Anthropic: A US judge has ruled that Anthropic, maker of the Claude chatbot, use of books to train its artificial intelligence system – without permission of the authors – did not breach copyright law. Judge William Alsup compared the Anthropic model’s use of books to a “reader aspiring to be a writer.”
And the next day, Meta: The US district judge Vince Chhabria, in San Francisco, said in his decision on the Meta case that the authors had not presented enough evidence that the technology company’s AI would cause “market dilution” by flooding the market with work similar to theirs.
The same day that Meta received its favorable ruling, a group of writers sued Microsoft, alleging copyright infringement in the creation of that company’s Megatron text generator. Judging by the rulings in favor of Meta and Anthropic, the authors are facing an uphill battle.
These three cases are skirmishes in the wider legal war over copyrighted media, which rages on. Three weeks ago, Disney and NBCUniversal sued Midjourney, alleging that the company’s namesake AI image generator and forthcoming video generator made illegal use of the studios’ iconic characters like Darth Vader and the Simpson family. The world’s biggest record labels – Sony, Universal and Warner – have sued two companies that make AI-powered music generators, Suno and Udio. On the textual front, the New York Times’ suit against OpenAI and Microsoft is ongoing.
The lawsuits over AI-generated text were filed first, and, as their rulings emerge, the next question in the copyright fight is whether decisions about one type of media will apply to the next.

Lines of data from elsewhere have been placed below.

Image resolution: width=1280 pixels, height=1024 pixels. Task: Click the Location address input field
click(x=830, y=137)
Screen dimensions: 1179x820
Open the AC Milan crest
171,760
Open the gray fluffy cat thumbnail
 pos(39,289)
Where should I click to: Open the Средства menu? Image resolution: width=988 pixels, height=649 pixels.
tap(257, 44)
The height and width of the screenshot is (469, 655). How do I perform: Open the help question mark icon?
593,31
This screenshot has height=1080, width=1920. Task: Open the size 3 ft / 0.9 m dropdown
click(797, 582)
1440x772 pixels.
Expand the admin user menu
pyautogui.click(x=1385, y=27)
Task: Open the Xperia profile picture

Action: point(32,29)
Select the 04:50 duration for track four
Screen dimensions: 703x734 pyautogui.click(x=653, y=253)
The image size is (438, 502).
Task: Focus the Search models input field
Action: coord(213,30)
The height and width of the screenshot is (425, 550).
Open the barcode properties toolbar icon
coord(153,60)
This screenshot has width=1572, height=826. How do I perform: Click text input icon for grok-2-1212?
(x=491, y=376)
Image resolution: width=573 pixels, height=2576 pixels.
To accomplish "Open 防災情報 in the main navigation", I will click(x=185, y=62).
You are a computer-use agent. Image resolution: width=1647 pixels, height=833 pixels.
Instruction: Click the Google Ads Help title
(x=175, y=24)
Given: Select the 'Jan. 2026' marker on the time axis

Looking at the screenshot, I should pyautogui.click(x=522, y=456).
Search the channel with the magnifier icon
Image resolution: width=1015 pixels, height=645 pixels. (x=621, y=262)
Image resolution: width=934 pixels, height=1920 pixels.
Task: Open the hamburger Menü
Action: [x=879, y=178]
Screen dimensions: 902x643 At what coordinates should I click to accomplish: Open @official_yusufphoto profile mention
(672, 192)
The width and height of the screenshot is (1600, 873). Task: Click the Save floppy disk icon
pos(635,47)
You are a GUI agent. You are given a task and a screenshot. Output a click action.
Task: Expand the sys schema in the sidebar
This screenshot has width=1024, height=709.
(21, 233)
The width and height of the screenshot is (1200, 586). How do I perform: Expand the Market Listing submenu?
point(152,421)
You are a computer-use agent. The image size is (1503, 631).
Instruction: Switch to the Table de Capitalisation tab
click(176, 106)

“The specific media involved in the lawsuit – written works versus images versus videos versus audio – will certainly change the fair-use analysis in each case,” said John Strand, a trademark and copyright attorney with the law firm Wolf Greenfield. “The impact on the market for the copyrighted works is becoming a key factor in the fair-use analysis, and the market for books is different than that for movies.”
To Strand, the cases over images seem more favorable to copyright holders, as the AI models are allegedly producing images identical to the copyrighted ones in the training data.
A bizarre and damning fact was revealed in the Anthropic ruling, too: the company had pirated and stored some 7m books to create a training database for its AI. To remediate its wrongdoing, the company bought physical copies and scanned them, digitizing the text. Now the owner of 7m physical books that no longer held any utility for it, Anthropic destroyed them. The company bought the books, diced them up, scanned the text and threw them away, Ars Technica reports. There are less destructive ways to digitize books, but they are slower. The AI industry is here to move fast and break things.
Anthropic laying waste to millions of books presents a crude literalization of the ravenous consumption of content necessary for AI companies to create their products.